IMPLICACIÓN DE NEUTRÓFILOS Y OTRAS CÉLULAS INMUNITARIAS EN LA RESISTENCIA INSULÍNICA EN PACIENTES CON OBESIDAD SEVERA


INTRODUCCIÓN
La inflamación crónica de bajo grado en obesidad es una causa fundamental de resistencia insulínica, habiéndose descrito que células del sistema inmune como macrófagos y linfocitos tienen un papel en dicha inflamación.
Los neutrófilos son la primera célula inmune en responder a la inflamación, y pueden incrementar la inflamación crónica, ayudando a reclutar macrófagos, e interactuando con otros mecanismos implicados en la respuesta inmune.
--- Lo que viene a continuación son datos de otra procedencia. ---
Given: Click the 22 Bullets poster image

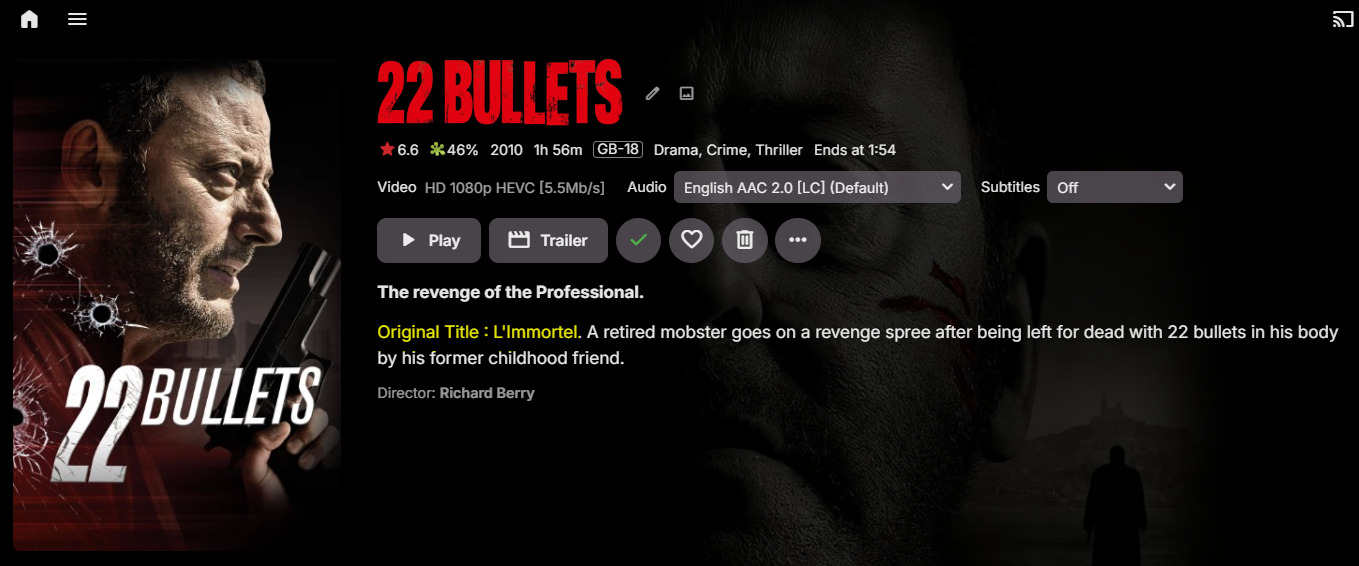Looking at the screenshot, I should [177, 305].
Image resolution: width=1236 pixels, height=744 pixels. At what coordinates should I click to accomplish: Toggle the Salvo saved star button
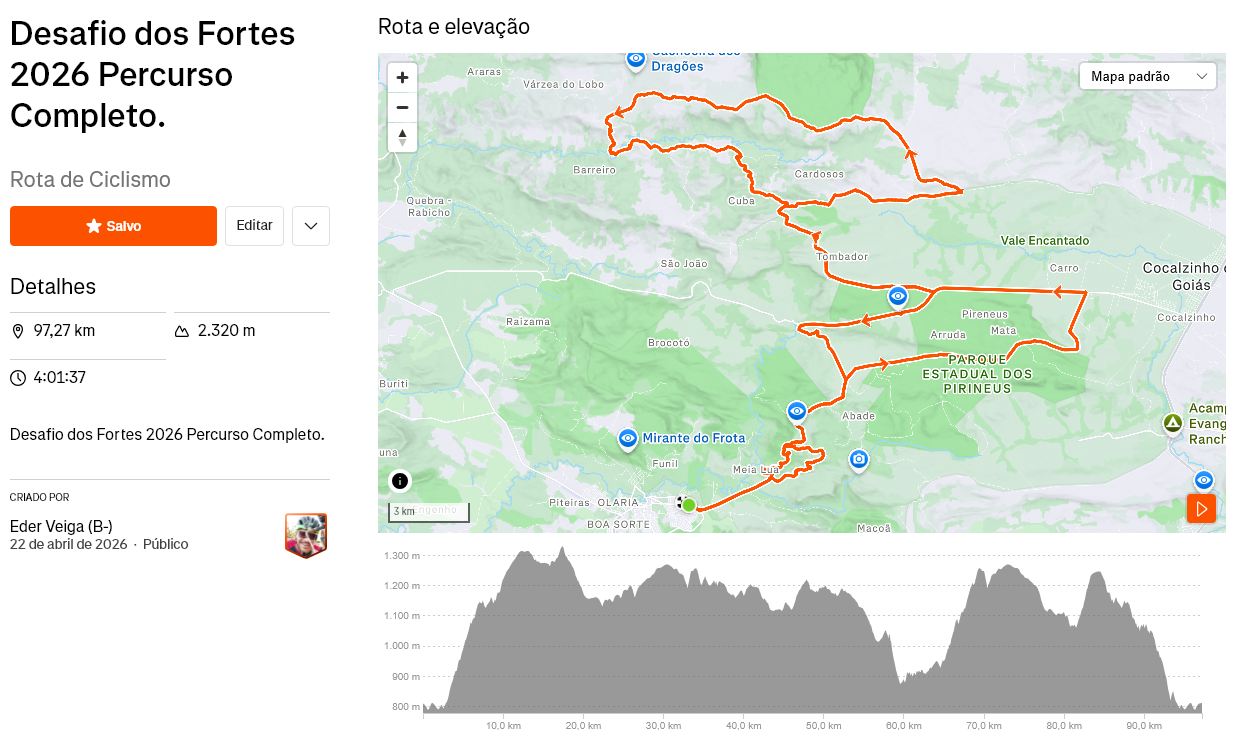click(113, 226)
Recientemente se ha comunicado que los neutrófilos en modelos animales podrían estar implicados en la resistencia a la insulina (Talukdar et al, Nature publicado online 5 August 2012).

OBJETIVOS
Valorar la posible relación entre la cifra de neutrófilos en la obesidad mórbida y la resistencia a insulina. Evaluar si la reducción de peso mediante dieta de muy bajo contenido calórico (VLCD) y cirugía bariátrica se asocia a un cambio en los niveles de neutrófilos en sangre de forma paralela a la resolución de la insulinresistencia.

MATERIAL Y MÉTODOS
Se realizó un estudio retrospectivo en pacientes con obesidad mórbida, recopilando los datos de neutrófilos, linfocitos totales, T (total CD3+, CD3+CD4+, CD3+CD8+), B (CD 19+) y NK (CD16+CD56+), en sangre periférica, analizados mediante citometría de flujo, tanto basales como tras pérdida de peso con 6 semanas de VLCD y 1 año tras cirugía bariátrica. La resistencia a insulina fue estudiada mediante el índice HOMA, considerando como resistencia un índice >3,8. Se estudió correlación mediante r de Pearson y tras comprobar la normalidad de las variables se realizaron test T de Student y ANOVA para valorar las variables según el grado de insulinrresistencia.

RESULTADOS
Se reclutaron 66 pacientes (19 varones y 47 mujeres), con una edad media de 42,8 (DS 10,6) años. El peso medio inicial de los pacientes fue 123,1 (DS18,4) kg, y su IMC 46,5 (5,3) kg/m2. El 12,1% tenían DM, el 56,1% presentaban resistencia a insulina, y el 31,8% conservaban la sensibilidad a insulina. Tras VLCD, el peso fue 114,4 (17,8) kg, IMC 43,2 (5,1) kg/m2 . Un año tras cirugía bariátrica, la media fue 84,3 (DS 14,4) kg y 32,0 (4,2) kg/m2, respectivamente.
En situación basal, no se encontró correlación entre las cifras de neutrófilos en sangre y la resistencia a la insulina medida con el índice HOMA, aunque sí se encontró una correlación de los niveles de linfocitos CD3 (r=0,286, p=0,034) , CD4 (r=0,288, p=0,033) y células NK (r=0,484, p=<0,001). Tras la pérdida de peso con VLCD, sólo el cambio en las células NK se correlacionó con el cambio en el índice HOMA (r=0,353, p=0,019), pero no los neutrófilos. La cirugía bariátrica también supuso una disminución significativa en algunas subpoblaciones linfocitarias, mayor en individuos insulinresistentes, pero tampoco en neutróflos.

CONCLUSIÓN
En sujetos con obesidad mórbida no se evidencia asociación entre las cifras de neutrófilos en sangre y la resistencia a insulina, aunque no puede descartarse una infiltración local, a nivel del tejido adiposo. En nuestro estudio, parece existir una correlación entre los niveles de linfocitos CD3 y CD4 y de células NK con la resistencia a insulina medida con el índice HOMA.